Textile Translations – Call for Papers, Zurich

Deadline: 20 February, 2013
Open to: proposals about Textile Translations worldwide
Venue: International Symposium University of Zurich, 6-7 June 2013

Description

Papers are being accepted for the International Symposium “Textile Translations Intermedia Processes of Textile Transfer in the Arts”. The Symposium will be held at the University of Zurich, 6-7 June 2013.

Processes of transfer and translation are crucial to the production and fashioning of textile materials: In the production of textiles, images taken from other media are submitted to the structure of warp and weft or translated into loops, stitches and knots. Thus, every textile technique requires translations and alterations of the original draft, even if the relation of the transferred subject or pattern to the media varies according to the technique: In the case of a woven image or a textile print, image and support are inseparable, though an embroidered motif, however, can be clearly distinguished from its backdrop. Translations into the textile and vice versa inevitably entail variation, mutation and adaptation. In this way translation processes leave traces inscribed in the particular object.

Because of the variety of manufacturing processes and their flexibility and malleability as material, technique, medium and metaphor, textiles provide a number of starting points for future research on processes of transfer. The symposium „Textile Translations“ seeks to investigate these. In doing so, it is not the intent to focus on the alleged hierarchy of the original and the copy – or a comparison of before and after – but rather on the process of translation and its effects and implications. In this regard, textiles can be positioned at the beginning and end of such processes, or even due to their flexibility and adaptability, embody transitory conversion. Focussing on the process as the ‘inbetween’, the interactions of textiles and other media are the main concern of the symposium.

Categories

Papers may address, but should not be limited to, topics within the following categories:

1. Translations of motifs and patterns
In the production of textiles the dessinateur provides a draft for the tapestry weavers which is much more similar to painting than to the reticular structure of textiles. Which changes are made if the intermedia transfer affects motif, colours and lines? Which adaptations have to be made? What compromises and alterations are by-products of the translation? Does change in media entail an amelioration, pejoration or reinterpretation of the motif?

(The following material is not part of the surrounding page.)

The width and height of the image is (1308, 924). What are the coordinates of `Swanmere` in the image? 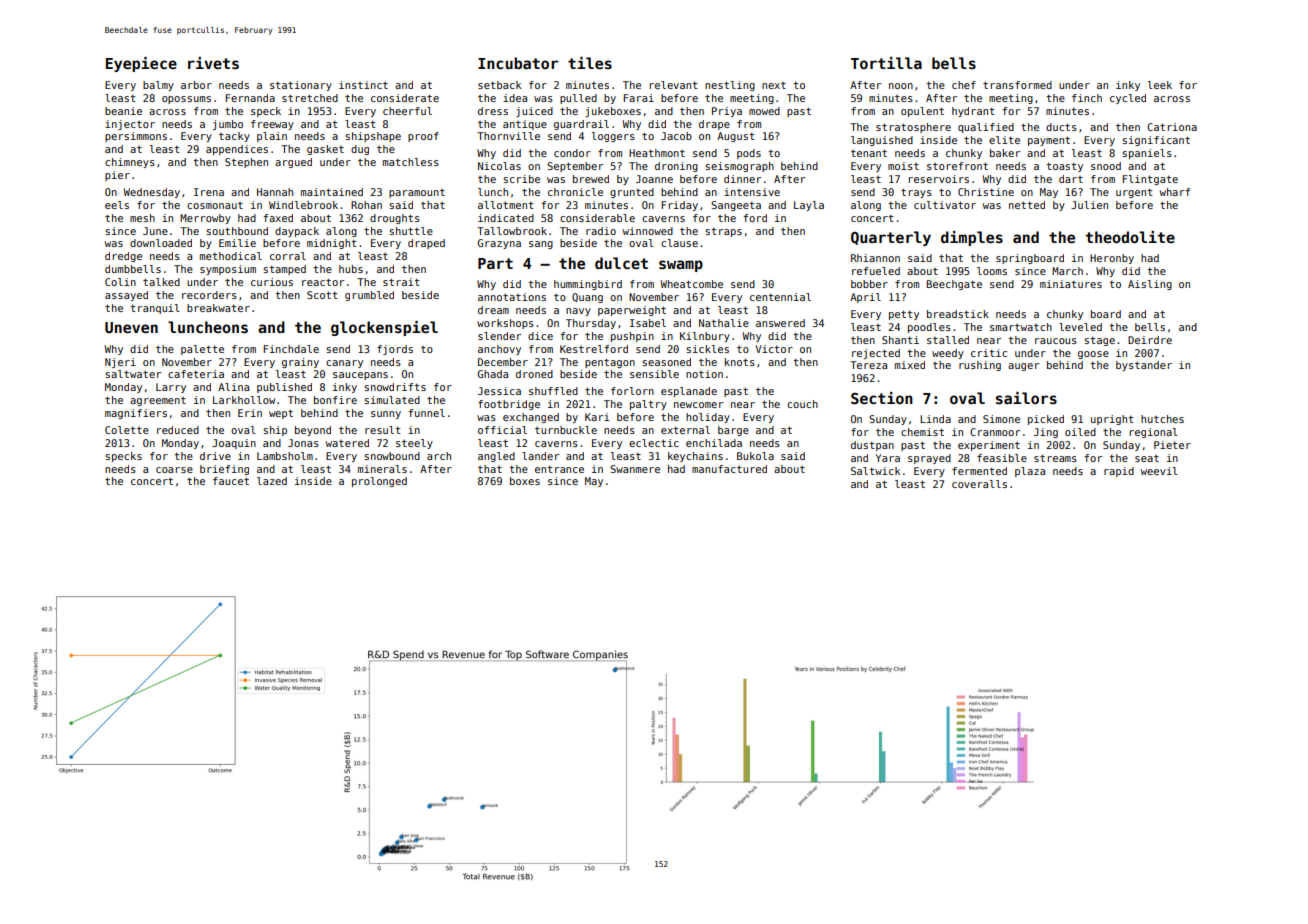 It's located at (635, 469).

2. Appropriation of textile crafts
Especially in the 20th century but also in recent artistic production artists with a classic academic background investigate archaic textile crafts. Similar to primitivism, textile folk art and craft are perceived as the cultural ‘other' and appropriated as seen in the works of Olaf Holzapfel or Rosemarie Trockel. Thus translation reflects upon media as well upon hierarchies of art and craft and gender issues.

3. Textile transfer
Textile metaphors as for example the „net“ are ubiquitous. Furthermore, textile aspects are adapted to other arts and media. Not least the last installment of the documenta displayed a quantity of artworks involving textile materials and works transferring textile properties into other media, as for example shown in the works by Adriana Lara and Thomas Bayrle. What do these other media reveal about the textile and vice versa?

Eligibility

The call is open to  proposals about Textile Translations worldwide.

Costs

Travel expenses (2nd class/economy) and accommodation will be covered by the organising institution.

How to send your proposal

Please hand in abstracts (300 words max.) by 20 February 2013 via e-mail to Anne Röhl (annemargarete.roehl@uzh.ch) and Anika Reineke (anika.reineke@uzh.ch).

Presentations should not exceed 30 min.

Organisers: Anne Röhl, Anika Reineke (Project Textile – An Iconology of the Textile in Art and Architecture)

Speakers will be notified by the beginning of March 2013.